The direction that we, as citizens of a global community, want is a free but fair market. A market that is socially responsible, a market that brings balance, a market that is just. Prime Minister Brown commented: “Most people want a market that is free, but never values-free, a society that is fair but not laissez faire. Across the world, our task is to agree global economic rules that reflect our own enduring values. That means rules that make transparent the risks that banks take, rules that bring hedge funds and shadow banking inside the regulatory net, rules that force global banks to hold sufficient capital and ensure their liquidity, rules that require boards who understand their businesses and take responsibility for the decisions they take, and systems of pay and bonuses that reward people for long-term value and not short-term risk taking. This is the world in which we will have trust, and in which we can genuinely say again, ‘My word is my bond’ (this motto was formerly inscribed on the coat of arms of the London Stock Exchange in 1923).”

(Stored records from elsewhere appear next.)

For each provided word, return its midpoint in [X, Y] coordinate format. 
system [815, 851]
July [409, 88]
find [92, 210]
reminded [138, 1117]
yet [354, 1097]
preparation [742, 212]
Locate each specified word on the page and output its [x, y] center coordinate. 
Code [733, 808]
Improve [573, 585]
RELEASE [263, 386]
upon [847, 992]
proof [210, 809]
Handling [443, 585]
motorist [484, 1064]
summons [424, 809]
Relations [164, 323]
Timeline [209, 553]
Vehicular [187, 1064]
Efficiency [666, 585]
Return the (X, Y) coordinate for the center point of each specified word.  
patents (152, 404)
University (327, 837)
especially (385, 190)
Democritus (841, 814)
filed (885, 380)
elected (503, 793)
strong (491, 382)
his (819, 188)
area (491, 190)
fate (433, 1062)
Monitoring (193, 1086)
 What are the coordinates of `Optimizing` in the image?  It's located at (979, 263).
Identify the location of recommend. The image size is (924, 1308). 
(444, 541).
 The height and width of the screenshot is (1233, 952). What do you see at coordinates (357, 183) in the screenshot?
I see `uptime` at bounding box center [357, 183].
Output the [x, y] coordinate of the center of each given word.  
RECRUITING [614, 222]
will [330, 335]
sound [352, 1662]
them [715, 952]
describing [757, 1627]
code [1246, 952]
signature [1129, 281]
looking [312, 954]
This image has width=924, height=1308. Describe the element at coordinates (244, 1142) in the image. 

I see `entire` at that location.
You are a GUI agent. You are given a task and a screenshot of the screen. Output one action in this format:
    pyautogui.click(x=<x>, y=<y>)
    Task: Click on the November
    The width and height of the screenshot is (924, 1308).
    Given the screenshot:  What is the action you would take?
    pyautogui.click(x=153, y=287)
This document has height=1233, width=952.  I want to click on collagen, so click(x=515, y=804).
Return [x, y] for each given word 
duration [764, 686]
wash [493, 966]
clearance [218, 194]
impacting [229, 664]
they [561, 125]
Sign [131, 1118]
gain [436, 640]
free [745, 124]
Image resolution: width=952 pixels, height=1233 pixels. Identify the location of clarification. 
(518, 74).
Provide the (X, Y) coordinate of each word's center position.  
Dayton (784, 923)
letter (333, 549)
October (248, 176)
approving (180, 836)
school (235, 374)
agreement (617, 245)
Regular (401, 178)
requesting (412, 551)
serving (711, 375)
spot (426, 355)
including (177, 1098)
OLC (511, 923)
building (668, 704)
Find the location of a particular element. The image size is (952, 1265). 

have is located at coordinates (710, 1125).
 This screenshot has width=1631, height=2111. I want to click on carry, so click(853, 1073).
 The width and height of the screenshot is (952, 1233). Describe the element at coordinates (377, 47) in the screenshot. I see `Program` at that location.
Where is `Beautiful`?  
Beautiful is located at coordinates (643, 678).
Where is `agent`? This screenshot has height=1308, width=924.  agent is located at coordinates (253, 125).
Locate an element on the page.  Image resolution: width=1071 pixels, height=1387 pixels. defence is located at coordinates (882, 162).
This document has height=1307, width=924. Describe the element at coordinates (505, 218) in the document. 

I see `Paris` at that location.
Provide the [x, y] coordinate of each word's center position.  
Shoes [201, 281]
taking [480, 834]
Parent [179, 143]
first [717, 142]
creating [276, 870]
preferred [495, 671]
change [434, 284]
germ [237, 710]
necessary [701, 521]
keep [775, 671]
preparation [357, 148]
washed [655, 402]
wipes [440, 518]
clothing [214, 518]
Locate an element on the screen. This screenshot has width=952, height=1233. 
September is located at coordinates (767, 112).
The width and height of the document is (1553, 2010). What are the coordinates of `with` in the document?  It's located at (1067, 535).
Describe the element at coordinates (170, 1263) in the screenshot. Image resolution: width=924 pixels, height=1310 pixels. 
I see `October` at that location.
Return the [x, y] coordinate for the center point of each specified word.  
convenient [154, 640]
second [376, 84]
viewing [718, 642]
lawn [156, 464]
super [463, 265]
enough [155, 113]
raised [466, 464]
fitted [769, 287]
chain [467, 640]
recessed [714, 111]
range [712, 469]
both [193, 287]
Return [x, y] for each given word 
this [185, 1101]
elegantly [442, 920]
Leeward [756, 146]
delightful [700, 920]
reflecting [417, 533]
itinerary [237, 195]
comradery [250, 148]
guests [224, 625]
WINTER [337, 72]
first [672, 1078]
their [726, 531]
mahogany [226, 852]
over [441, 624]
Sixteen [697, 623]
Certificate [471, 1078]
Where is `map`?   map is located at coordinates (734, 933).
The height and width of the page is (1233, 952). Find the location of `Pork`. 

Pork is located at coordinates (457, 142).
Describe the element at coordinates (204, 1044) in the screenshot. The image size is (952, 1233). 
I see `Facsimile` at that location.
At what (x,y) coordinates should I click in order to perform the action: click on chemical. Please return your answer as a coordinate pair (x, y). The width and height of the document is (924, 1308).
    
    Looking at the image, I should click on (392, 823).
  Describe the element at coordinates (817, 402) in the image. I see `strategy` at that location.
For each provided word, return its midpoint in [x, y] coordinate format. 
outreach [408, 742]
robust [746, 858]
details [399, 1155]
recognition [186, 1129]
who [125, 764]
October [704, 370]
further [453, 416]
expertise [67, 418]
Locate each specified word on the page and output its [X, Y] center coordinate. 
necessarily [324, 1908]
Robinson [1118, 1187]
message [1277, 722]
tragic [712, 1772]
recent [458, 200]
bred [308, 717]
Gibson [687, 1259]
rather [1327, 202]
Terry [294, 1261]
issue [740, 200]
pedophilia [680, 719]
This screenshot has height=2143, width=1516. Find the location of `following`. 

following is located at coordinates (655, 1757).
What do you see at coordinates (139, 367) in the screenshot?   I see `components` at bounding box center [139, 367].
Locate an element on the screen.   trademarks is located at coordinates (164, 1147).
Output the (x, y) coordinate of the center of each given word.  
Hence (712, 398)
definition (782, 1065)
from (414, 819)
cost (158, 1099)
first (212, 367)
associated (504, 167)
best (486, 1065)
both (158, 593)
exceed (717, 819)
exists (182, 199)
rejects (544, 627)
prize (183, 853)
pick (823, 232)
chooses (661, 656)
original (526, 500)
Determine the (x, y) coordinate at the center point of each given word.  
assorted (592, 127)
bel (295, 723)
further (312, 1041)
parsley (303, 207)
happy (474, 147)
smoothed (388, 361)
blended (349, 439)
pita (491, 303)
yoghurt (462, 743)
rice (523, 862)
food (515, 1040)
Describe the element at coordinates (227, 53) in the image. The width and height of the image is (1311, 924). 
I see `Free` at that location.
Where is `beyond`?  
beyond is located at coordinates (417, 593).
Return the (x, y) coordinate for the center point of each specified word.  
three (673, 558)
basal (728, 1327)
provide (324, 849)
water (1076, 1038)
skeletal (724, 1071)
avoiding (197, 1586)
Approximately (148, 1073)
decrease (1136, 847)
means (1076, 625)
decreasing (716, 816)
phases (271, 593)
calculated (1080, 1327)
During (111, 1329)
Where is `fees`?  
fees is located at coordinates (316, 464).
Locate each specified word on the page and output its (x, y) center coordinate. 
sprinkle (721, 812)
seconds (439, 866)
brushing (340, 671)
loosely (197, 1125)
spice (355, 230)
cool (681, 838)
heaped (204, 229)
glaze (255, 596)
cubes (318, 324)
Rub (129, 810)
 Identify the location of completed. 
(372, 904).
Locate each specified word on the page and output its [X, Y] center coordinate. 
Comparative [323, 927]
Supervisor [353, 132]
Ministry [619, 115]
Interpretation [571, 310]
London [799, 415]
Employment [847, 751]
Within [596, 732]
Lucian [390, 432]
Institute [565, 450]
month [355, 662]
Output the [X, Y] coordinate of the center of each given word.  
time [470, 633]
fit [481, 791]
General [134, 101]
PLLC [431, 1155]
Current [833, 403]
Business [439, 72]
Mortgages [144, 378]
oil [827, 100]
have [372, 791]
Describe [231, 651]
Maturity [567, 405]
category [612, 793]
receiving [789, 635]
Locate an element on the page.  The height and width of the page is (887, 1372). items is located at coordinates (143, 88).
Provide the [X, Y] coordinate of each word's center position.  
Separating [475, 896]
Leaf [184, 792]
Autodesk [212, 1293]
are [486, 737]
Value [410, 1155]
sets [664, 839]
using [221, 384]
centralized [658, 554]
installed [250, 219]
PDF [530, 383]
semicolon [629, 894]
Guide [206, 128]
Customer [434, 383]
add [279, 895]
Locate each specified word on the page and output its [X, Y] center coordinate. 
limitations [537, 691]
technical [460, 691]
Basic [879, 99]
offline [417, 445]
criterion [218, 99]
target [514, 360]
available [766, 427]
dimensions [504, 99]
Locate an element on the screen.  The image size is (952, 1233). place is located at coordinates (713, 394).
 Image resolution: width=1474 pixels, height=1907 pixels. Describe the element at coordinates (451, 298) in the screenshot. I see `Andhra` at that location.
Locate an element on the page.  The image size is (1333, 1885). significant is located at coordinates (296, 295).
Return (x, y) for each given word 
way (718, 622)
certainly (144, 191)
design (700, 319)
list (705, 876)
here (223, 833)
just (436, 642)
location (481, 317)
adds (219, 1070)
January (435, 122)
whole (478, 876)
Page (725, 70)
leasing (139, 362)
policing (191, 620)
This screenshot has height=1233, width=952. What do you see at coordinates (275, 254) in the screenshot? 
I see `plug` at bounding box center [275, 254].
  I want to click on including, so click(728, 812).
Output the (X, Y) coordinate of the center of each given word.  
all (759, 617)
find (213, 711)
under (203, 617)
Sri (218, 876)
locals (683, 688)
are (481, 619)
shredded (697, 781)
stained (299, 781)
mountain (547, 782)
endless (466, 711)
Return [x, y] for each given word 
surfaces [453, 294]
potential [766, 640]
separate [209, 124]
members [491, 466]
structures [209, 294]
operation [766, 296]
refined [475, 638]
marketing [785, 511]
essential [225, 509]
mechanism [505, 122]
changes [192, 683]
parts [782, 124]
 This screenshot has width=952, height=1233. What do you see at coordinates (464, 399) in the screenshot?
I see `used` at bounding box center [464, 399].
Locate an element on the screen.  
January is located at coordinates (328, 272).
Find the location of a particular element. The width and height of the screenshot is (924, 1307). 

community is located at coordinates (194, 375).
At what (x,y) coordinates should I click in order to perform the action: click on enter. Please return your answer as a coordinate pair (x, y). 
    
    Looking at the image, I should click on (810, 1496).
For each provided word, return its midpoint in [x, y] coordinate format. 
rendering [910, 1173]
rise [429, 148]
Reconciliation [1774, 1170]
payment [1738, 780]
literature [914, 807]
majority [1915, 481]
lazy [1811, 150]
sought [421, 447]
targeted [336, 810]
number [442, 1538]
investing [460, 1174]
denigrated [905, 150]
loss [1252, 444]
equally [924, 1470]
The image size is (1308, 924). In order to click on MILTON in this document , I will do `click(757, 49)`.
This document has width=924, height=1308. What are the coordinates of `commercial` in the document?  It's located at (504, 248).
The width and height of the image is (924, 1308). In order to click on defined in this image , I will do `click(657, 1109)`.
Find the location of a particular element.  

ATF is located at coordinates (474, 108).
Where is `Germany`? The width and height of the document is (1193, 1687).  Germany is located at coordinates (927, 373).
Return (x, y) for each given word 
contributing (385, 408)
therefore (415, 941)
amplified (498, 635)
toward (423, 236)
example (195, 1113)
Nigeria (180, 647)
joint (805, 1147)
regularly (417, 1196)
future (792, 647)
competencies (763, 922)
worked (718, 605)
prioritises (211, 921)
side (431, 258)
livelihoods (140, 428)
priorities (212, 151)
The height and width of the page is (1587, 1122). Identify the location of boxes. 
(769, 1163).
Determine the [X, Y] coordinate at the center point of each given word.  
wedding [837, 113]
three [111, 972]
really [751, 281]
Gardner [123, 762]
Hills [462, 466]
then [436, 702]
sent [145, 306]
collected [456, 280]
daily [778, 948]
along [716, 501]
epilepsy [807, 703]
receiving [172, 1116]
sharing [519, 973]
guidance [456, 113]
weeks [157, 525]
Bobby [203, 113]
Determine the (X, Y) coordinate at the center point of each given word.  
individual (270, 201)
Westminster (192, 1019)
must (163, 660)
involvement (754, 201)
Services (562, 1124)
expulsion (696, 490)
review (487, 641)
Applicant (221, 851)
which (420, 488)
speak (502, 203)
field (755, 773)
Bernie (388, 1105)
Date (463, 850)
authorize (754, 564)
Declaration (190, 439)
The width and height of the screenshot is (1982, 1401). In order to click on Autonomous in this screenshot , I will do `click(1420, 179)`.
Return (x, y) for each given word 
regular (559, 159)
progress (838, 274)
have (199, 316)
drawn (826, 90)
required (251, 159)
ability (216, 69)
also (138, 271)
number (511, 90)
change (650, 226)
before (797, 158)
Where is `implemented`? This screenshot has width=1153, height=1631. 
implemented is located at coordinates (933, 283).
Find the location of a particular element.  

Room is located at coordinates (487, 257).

Gordon Brown added that there is a shared global ethic that can lie behind global rules. He simply said: “Through each of our heritages, traditions and faiths, there runs a single powerful moral sense demanding responsibility from all and fairness to all. Christians do not say that people should be reduced merely to what they can produce or what they can buy – that we should let the weak go under and only the strong survive. No: we say, ‘Do to others what you would have them do unto you’. And when Judaism says, ‘Love your neighbour as yourself’, when Muslims say, ‘No one of you is a believer unless he desires for another what he desires for himself’, when Buddhists say, ‘Hurt not others in ways that you find yourself hurtful’, when Sikhs say, ‘Treat others as you would be treated yourself’, and when Hindus say, ‘The sum of duty is not do unto others what would cause pain if done to you’, they each and all reflect a sense that we share the pain of others, we believe in something bigger than ourselves, that we cannot be truly content while others face despair, cannot be completely at ease while others live in fear, and cannot be satisfied while others are in sorrow. I believe that we all feel, regardless of the source of our philosophy, the same deep sense, a moral sense, that each of us is our brothers’ and sisters’ keeper.”
Our own Prime Minister said it best when he concluded: “In the current economic crisis, the underlying truth is this. We are all in this together: governments and business, business and unions, individuals and communities, one nation with one another….Let us learn from history afresh. This crisis will test us greatly in the time that lies ahead…And if we are of sufficient courage to act together and for the common global good, then together we can craft a new feature for all human kind, not just for some.”